* _AIM OF THE EXERCISE_: What is needed here is an exact copy of all the data.

Stored records
<<<<
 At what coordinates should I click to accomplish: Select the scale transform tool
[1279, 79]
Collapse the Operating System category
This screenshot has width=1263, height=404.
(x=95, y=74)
>>>>
* _RESPONSE BOX_:
 At what coordinates should I click to accomplish: Select the scale transform tool
[1279, 79]
Collapse the Operating System category
This screenshot has width=1263, height=404.
(x=95, y=74)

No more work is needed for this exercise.